Found a real number $t$ such that $(14 + 5 \sqrt{3})(5 - \sqrt{3})\sqrt{8- 2 \sqrt{15}}= t \sqrt{2}$

Question

In order to find the real number $t $ such that $A=(14 + 5 \sqrt{3})(5 - \sqrt{3})\sqrt{8- 2 \sqrt{15}}= t \sqrt{2}$ I have already compute this two expression \begin{align*} a=5+\sqrt{3} & = \sqrt{28 + 10\sqrt{3}} \\ b=5-\sqrt{3} & = \sqrt{28 - 10\sqrt{3}} \end{align*} because $a^2 = 28 + 10\sqrt{3}$ and $b^2=28 - 10\sqrt{3}$. Then $2A=(28 + 10 \sqrt{3})(5 - \sqrt{3})\sqrt{8- 2 \sqrt{15}}= a^2b \sqrt{8- 2 \sqrt{15}}$. Additional calculus get me anywhere. Is there a charitable sool to give some help.
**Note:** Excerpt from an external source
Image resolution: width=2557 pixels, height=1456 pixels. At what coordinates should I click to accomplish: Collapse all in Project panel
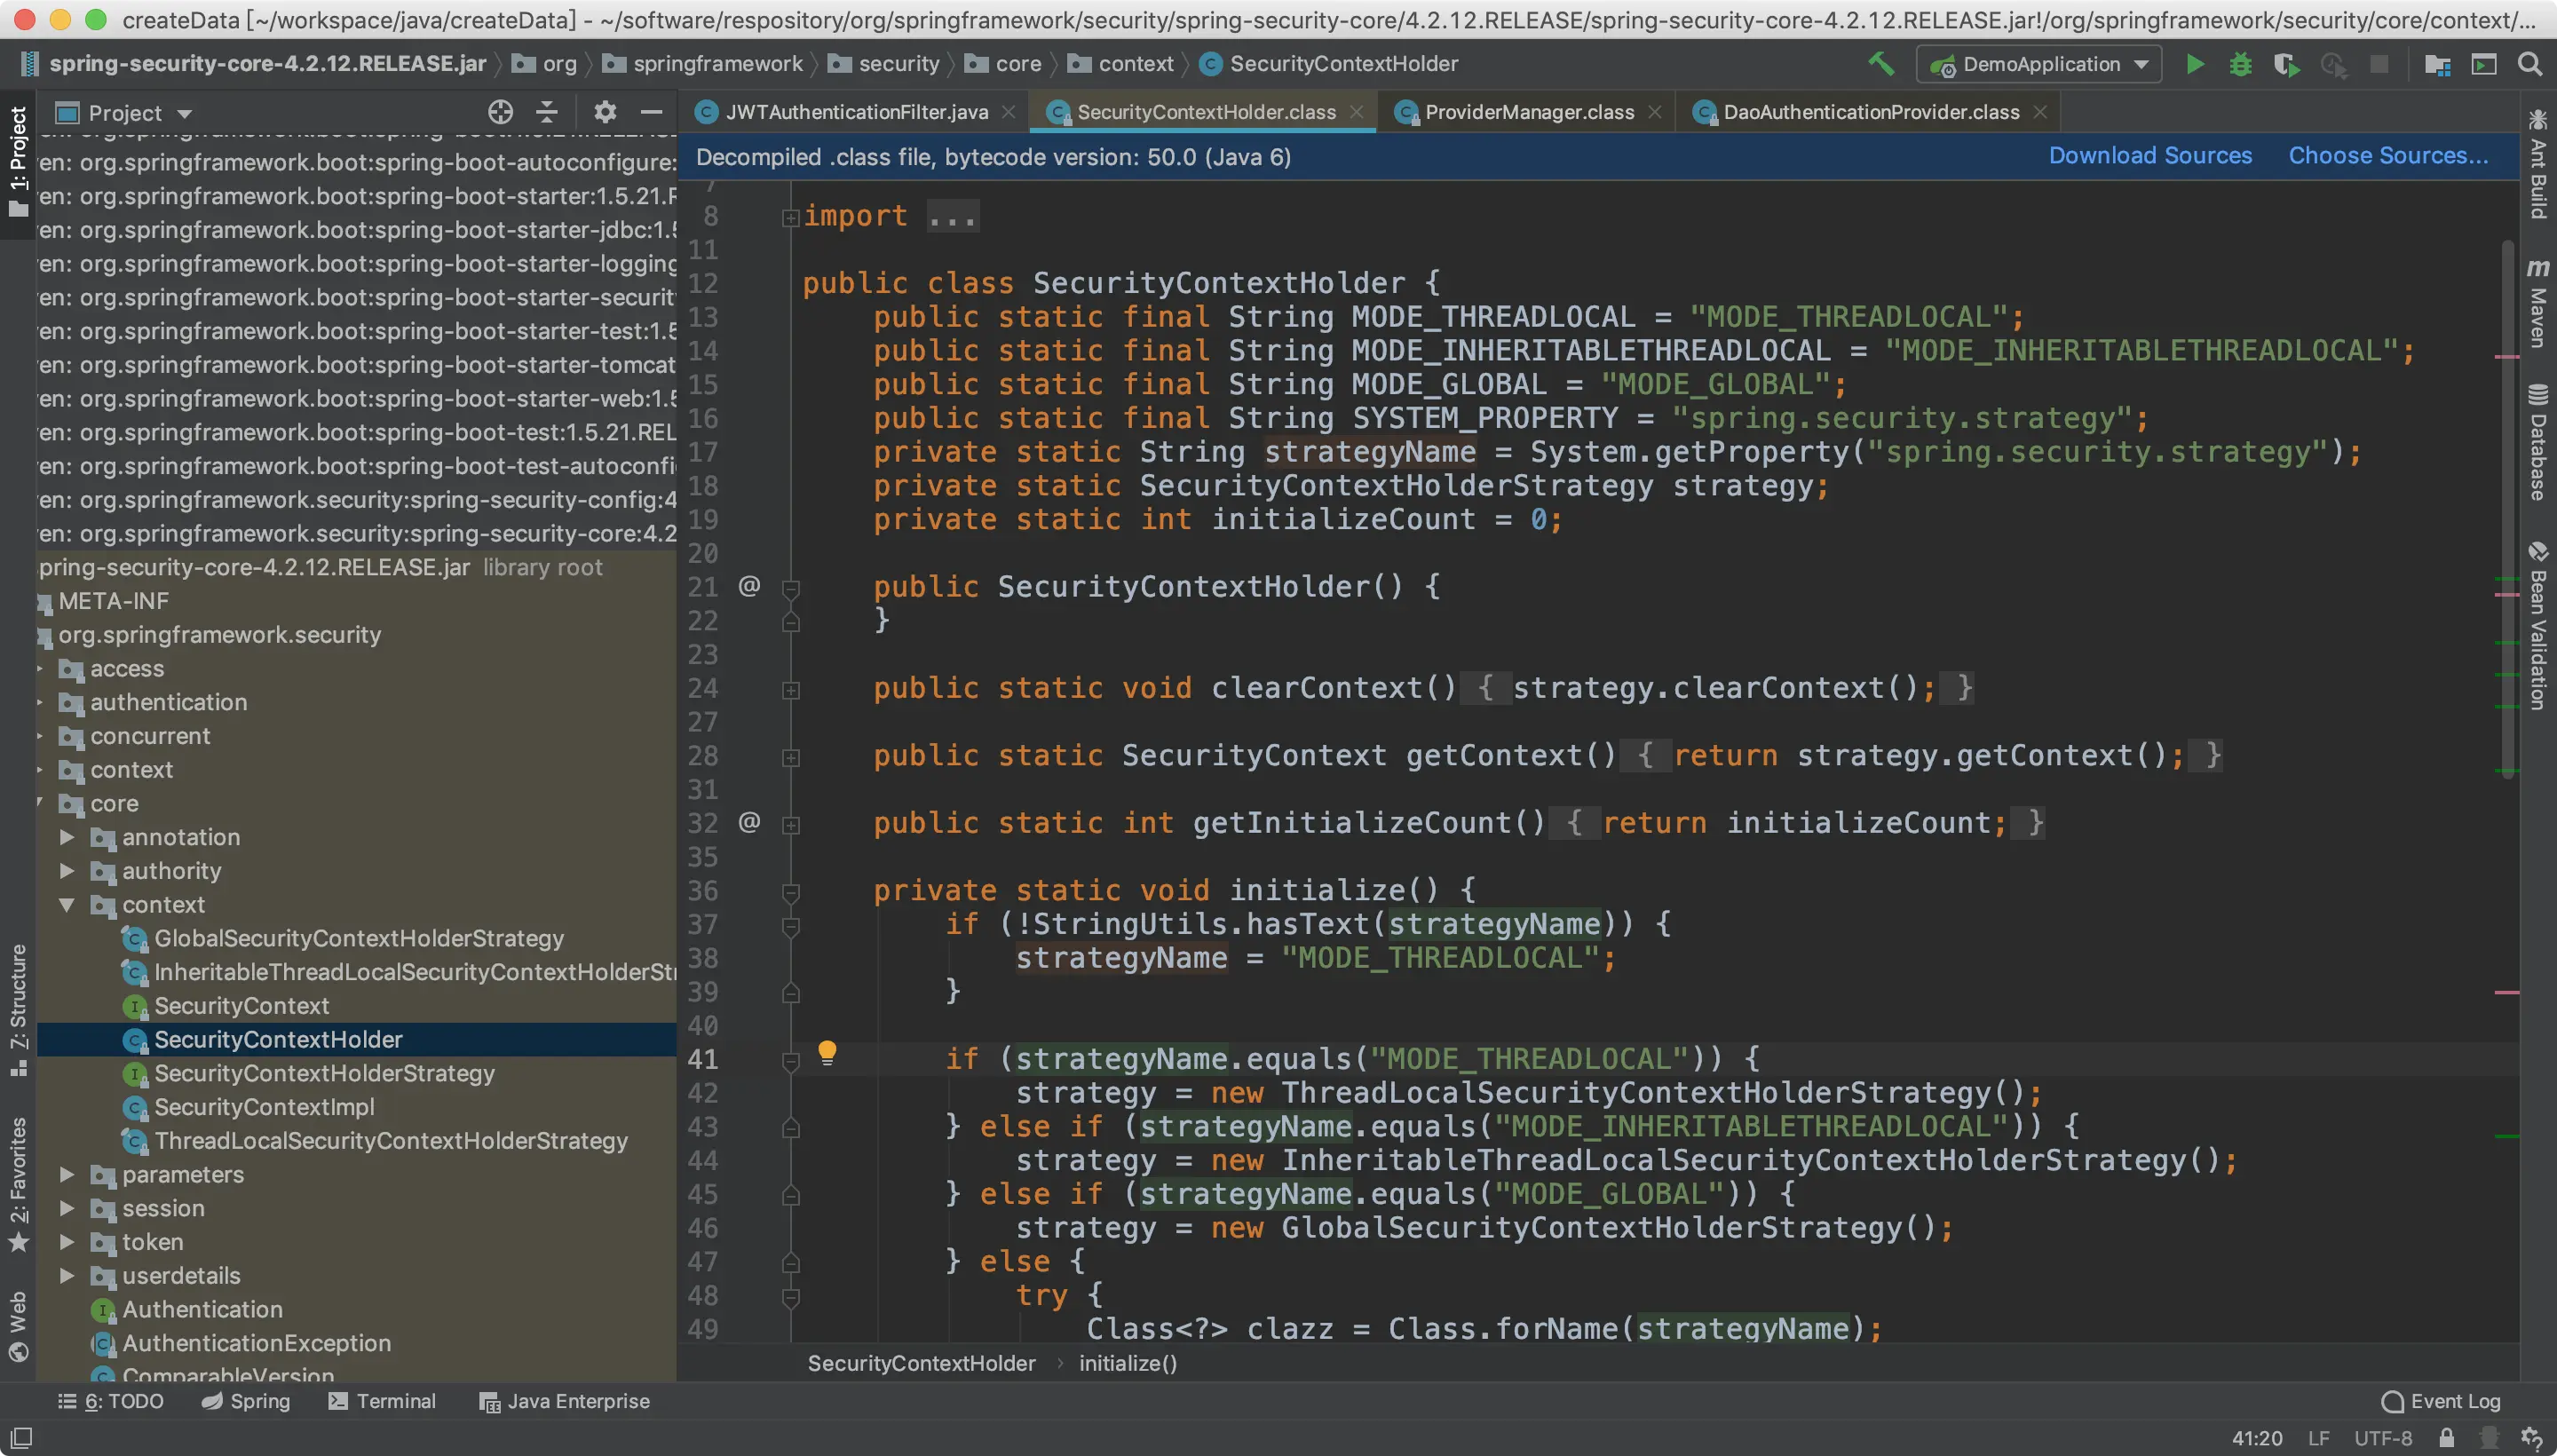point(547,112)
Thank in advance for your comprehension.

Answer 1

Hint:

$$8-2\sqrt{15}=\cdots=(\sqrt5-\sqrt3)^2$$

We know for real $a,$ $$\sqrt{a^2}=|a|$$

which $=a,$ if $a\ge0$

else $=-a$

Now just multiply out

Answer 2

i don't know exactly what the Problem here is dividing by $\sqrt{2}$ and simplifying we get $$t={\frac {55\,\sqrt {2}\sqrt {5}}{2}}-{\frac {55\,\sqrt {2}\sqrt {3}}{2} }+11/2\,\sqrt {2}\sqrt {5}\sqrt {3}-{\frac {33\,\sqrt {2}}{2}} $$